**Task requirements**
(a) In the text on digital transformation, shorten the paragraph beginning "For starters, it is hard to predict" while keeping its main facts.
(b) According to the text on digital transformation, which three discoveries from corporate history are named as examples of finding something one was not looking for?
(c) Continue the text on digital transformation from its last sentence.

**Given text**
What do our customers want? Are there specific needs we can serve better through new digital solutions? Will our customers (or new customers) pay for such services? Based on these questions you can start building your own unique business model that includes technological considerations and draws lessons from others only where applicable.
In The Three Princes of Serendip the protagonists always make discoveries that they were not actually looking for. Corporate history is full of similar stories, including the discovery of X-Rays, Viagra, and Teflon.
While increasing numbers of companies provide room for serendipity in research—for example by allowing staff to spend time on their own pet-projects—they hardly do so with regard to more strategic initiatives. To manage digital transformation this is what they have to do.
For starters, it is hard to predict which technologies will prevail. When developing a new kitchen appliance, for example, you are faced with multiple competing technologies facilitating connectivity. Rather than betting entirely on one it makes sense to use platforms that enable flexibility in the future.

**Records shown**

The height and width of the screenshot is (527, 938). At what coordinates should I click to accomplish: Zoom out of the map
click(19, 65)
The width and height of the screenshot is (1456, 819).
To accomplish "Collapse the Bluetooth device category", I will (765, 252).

==

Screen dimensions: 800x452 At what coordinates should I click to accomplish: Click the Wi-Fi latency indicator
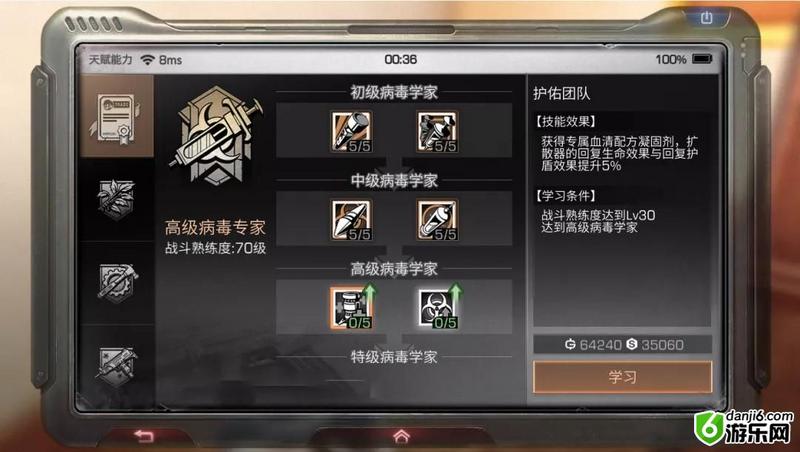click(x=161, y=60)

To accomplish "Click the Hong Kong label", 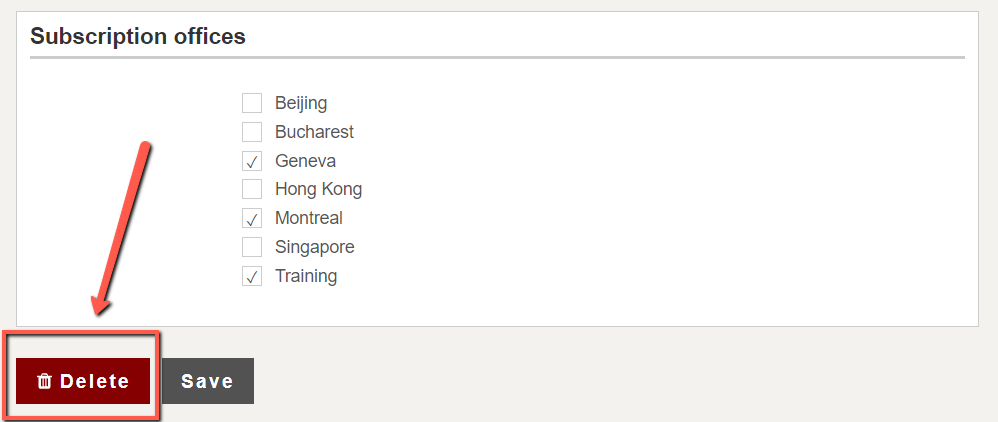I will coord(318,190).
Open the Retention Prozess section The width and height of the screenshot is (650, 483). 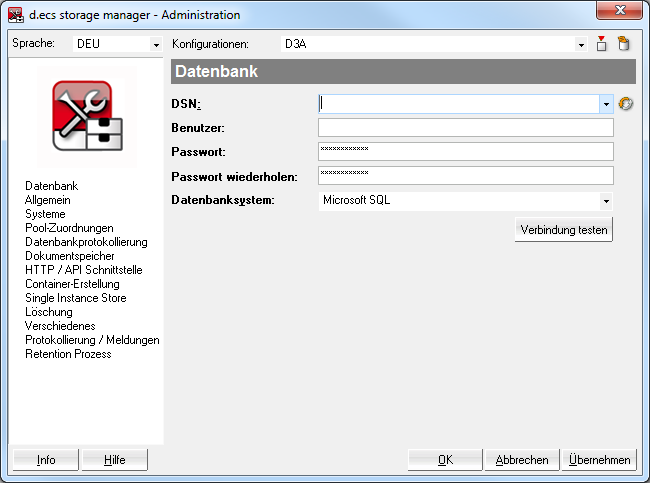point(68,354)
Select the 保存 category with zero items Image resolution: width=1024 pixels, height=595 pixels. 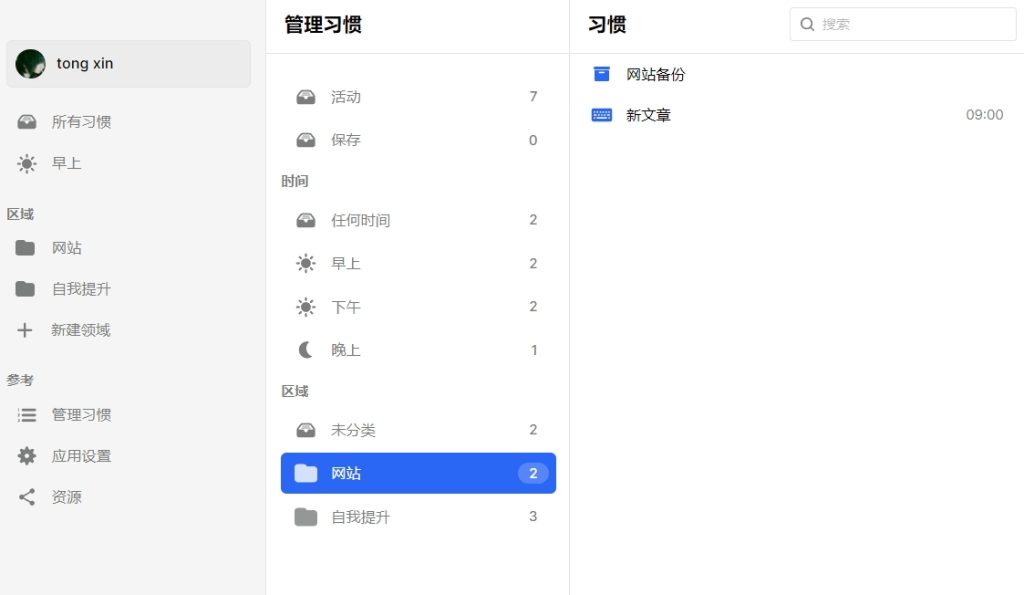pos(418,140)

**Answer section**
(a) Which technologies will prevail is hard to predict. A new kitchen appliance, for example, faces several competing connectivity technologies, so it makes sense to use platforms that allow future flexibility rather than betting entirely on one.

(b) X-Rays, Viagra, and Teflon.

(c)
Secondly, many mid-sized manufacturers historically had full control over their products. Digital solutions require expertise they don’t have in-house. Building such expertise is often not feasible. They are competing for scarce talent with technology giants and sexy startups. Even if they manage to hire top talent, the existing culture and organization restrains them. It is better to work with outside partners and give up some of their control.
Finally—as mentioned above already—local autonomy in the digital space might seem a bit chaotic, but it is simply an admission that it is not possible to fully know which solutions work best. It is better to let a thousand flowers bloom.
Digitalization is not simply a technology exercise
As companies get ready for digitalization, they need to realize that this is only in part a technology question. First and foremost, this requires them to revisit their strategy. And once they embark on that journey, it is time to move into change-management mode.